In der Fernsehwelt ist er ein Unikum: Aus eigener Kraft hatte er den Aufstieg vom Hobby-Meteorologen zum Besitzer einer Firma mit 100 Beschäftigten und zum prominentesten deutschen Wettermoderator geschafft. Der am 15. Juli 1958 in Lörrach (Baden-Württemberg) geborene Sohn eines Eisenbahners wuchs in der Schweizer Kleinstadt Schaffhausen auf und war nach eigenen Worten schon als Kind fasziniert von der Wetterbeobachtung. Die Weichen für seine Medienkarriere legte er in den 80er Jahren. Als Student in Zürich produzierte er seine erste Wetterkarte für eine Zeitung. Sein Geografie-Studium in Zürich brach er ab und arbeitete einige Jahre als Journalist, ehe er sich 1990 mit einer vollcomputerisierten Wetterstation in seinem Bauernhaus in Bächli bei St. Gallen selbstständig machte und die Firma Meteomedia gründete.

Zwtl: Als "weatherman" populär

Monatelang schickte er seine Wetterprognosen unaufgefordert per Fax an den Südwestfunk. Dem populären Radiosender SWF 3 (inzwischen SWR) passten die locker-flockigen Wetterplaudereien des Schweizers bestens ins Programm. Kachelmann wurde als "weatherman" populär. Mit dem Start des ARD-Morgenmagazins im Jahr 1992 begann seine Fernsehkarriere. Im September 1994 kam der moderierte Wetterbericht kurz vor der "Tagesschau" hinzu. Kachelmann übernahm 1996 auch noch die Programmdirektion des neuen Kabelsenders "Wetterkanal". Dieser musste aber im Frühjahr 1998 seinen Betrieb einstellen.

Kachelmann wurde auch als Moderator von Unterhaltungssendungen geschätzt. Jahrelang gehörte er zum Team der MDR-Talkshow "Riverboat" und trat 1998 trat er in die Fußstapfen von Hans-Joachim Kulenkampff mit der Neuauflage der ARD-Quizshow "Einer wird gewinnen", doch nach drei Ausgaben war Schluss, weil die Quotenerwartungen nicht eintrafen. Ab 2000 präsentierte er im MDR-Fernsehen "Kachelmanns Spätausgabe". Darin unterhielt er sich jeweils mit einem Gast.

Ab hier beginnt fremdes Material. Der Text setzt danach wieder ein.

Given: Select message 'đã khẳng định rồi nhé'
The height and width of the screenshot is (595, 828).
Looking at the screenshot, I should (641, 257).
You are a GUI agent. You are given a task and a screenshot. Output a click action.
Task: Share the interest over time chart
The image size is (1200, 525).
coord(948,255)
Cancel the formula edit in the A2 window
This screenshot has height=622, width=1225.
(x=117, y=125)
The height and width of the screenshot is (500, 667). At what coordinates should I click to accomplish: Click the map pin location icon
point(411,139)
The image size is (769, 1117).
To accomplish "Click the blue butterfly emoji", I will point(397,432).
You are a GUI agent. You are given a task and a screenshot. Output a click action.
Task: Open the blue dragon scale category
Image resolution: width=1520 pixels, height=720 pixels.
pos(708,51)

Seine Firma Meteomedia produziert seit 1994 den Wetterbericht vor der 20-Uhr-Ausgabe der "Tagesschau". 2002 hatte Kachelmann eine genauere Orkanwarnung als der Deutsche Wetterdienst gegeben, und kurz danach beauftragte ihn die ARD auch mit dem Wetterbericht nach den "Tagesthemen". 2003 kündigte der Senderverbund den Vertrag mit dem Deutschen Wetterdienst (DWD).

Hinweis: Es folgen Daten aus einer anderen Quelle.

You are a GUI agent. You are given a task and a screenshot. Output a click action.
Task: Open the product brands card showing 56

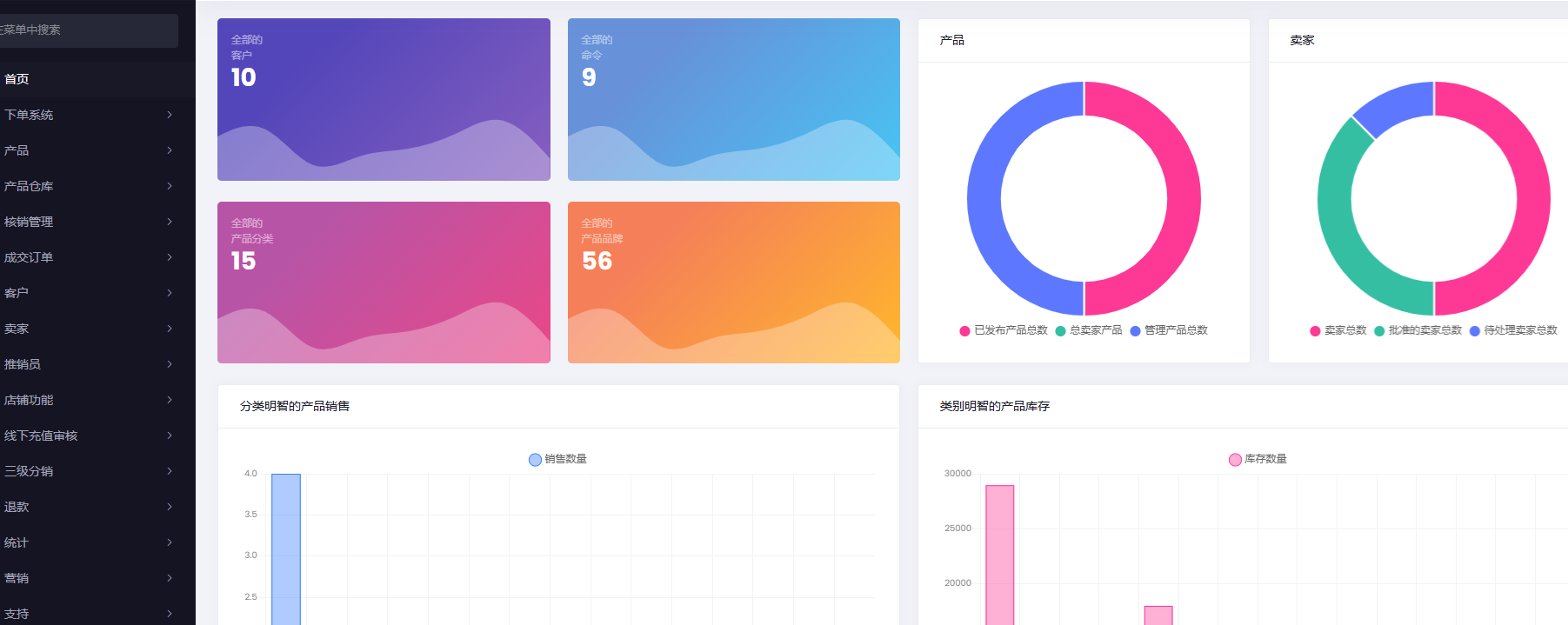point(733,282)
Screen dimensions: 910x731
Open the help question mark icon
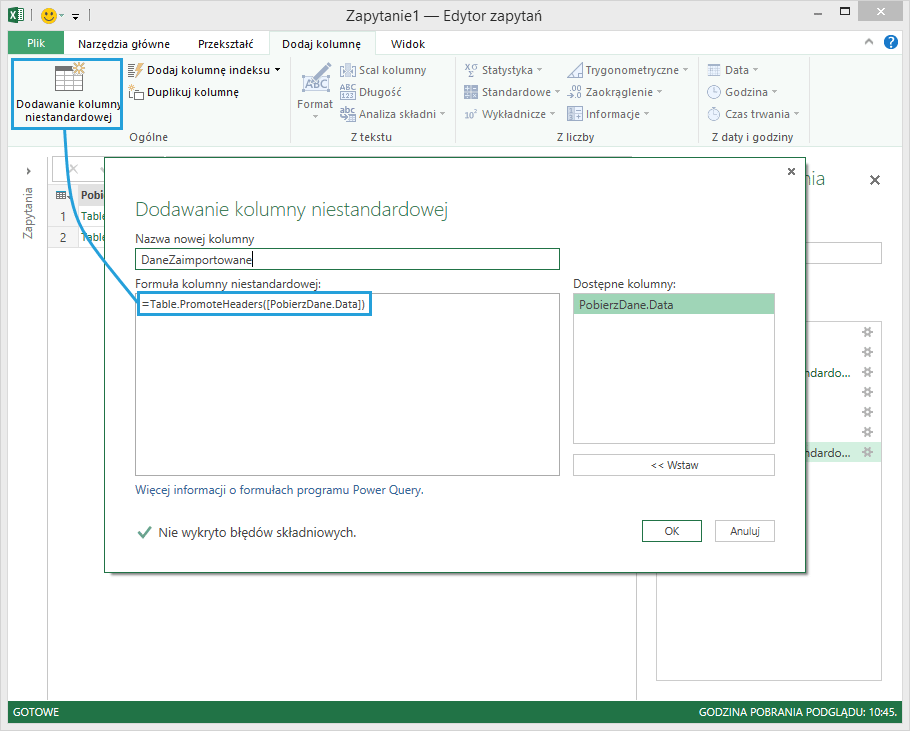pyautogui.click(x=891, y=43)
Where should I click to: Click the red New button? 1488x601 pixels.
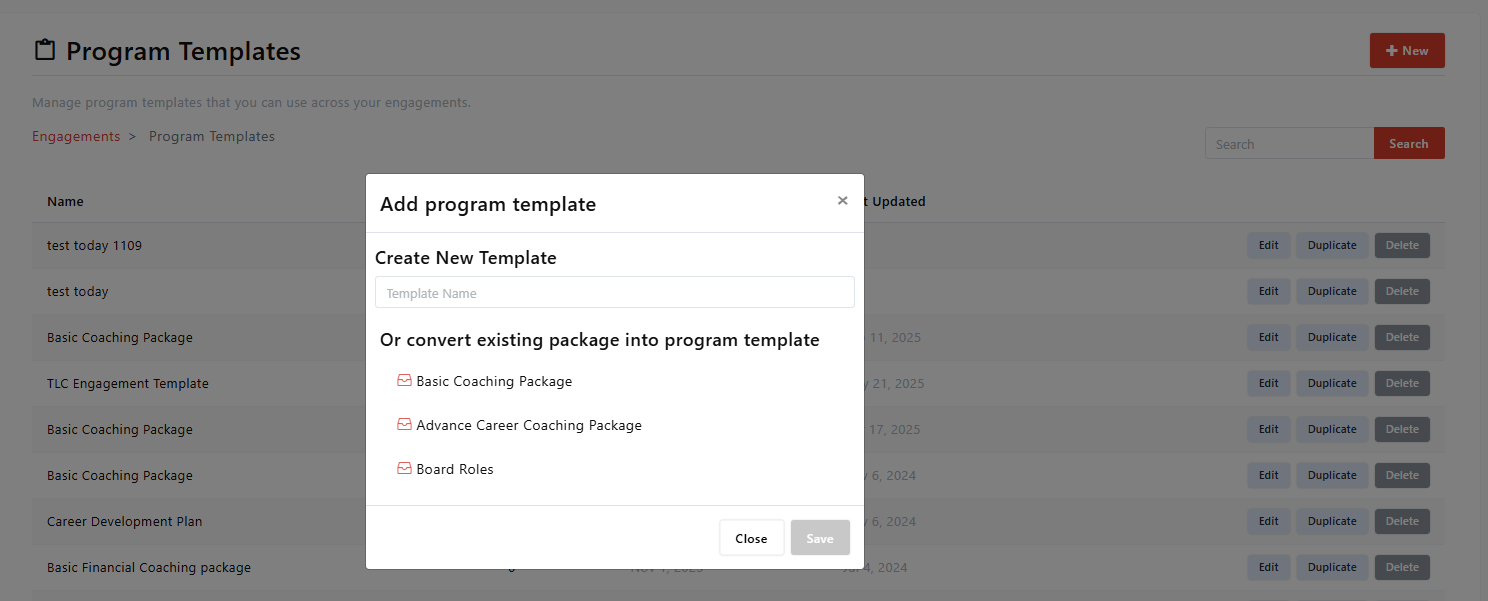[x=1406, y=51]
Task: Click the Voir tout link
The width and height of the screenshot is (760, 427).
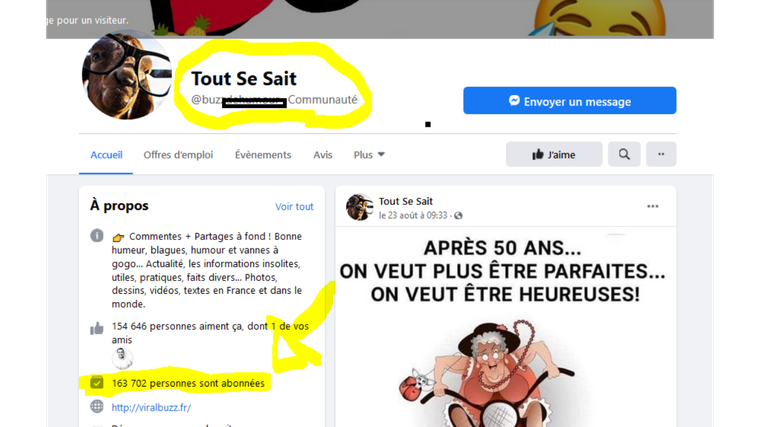Action: click(294, 206)
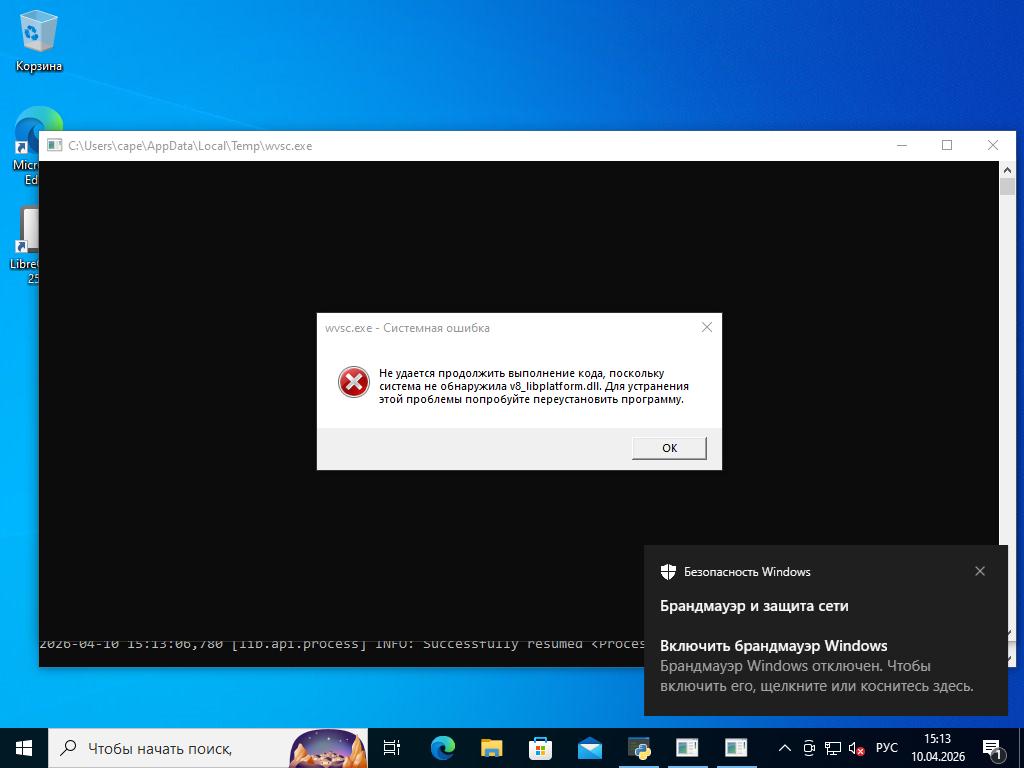Screen dimensions: 1024x768
Task: Launch Microsoft Edge from the taskbar
Action: [442, 748]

Die ARD stellt den Vertrag mit Meteomedia bisher nicht öffentlich infrage. Die dafür zuständige WDR Mediagroup hatte erklärt, vor dem Ende des Prozesses gegen Kachelmann seien keine Gespräche zu erwarten. Die Moderatoren Claudia Kleinert und Sven Plöger übernahmen Kachelmanns Einsätze auf dem Bildschirm, später ist Alexander Lehmann hinzugekommen. Nach Angaben seines Unternehmens bleibt Kachelmann Präsident des Verwaltungsrats und lässt seine Position als Verwaltungsrat ruhen. Er hat selbst angekündigt, dass er künftig nur noch als Redakteur bei seiner Firma arbeiten will.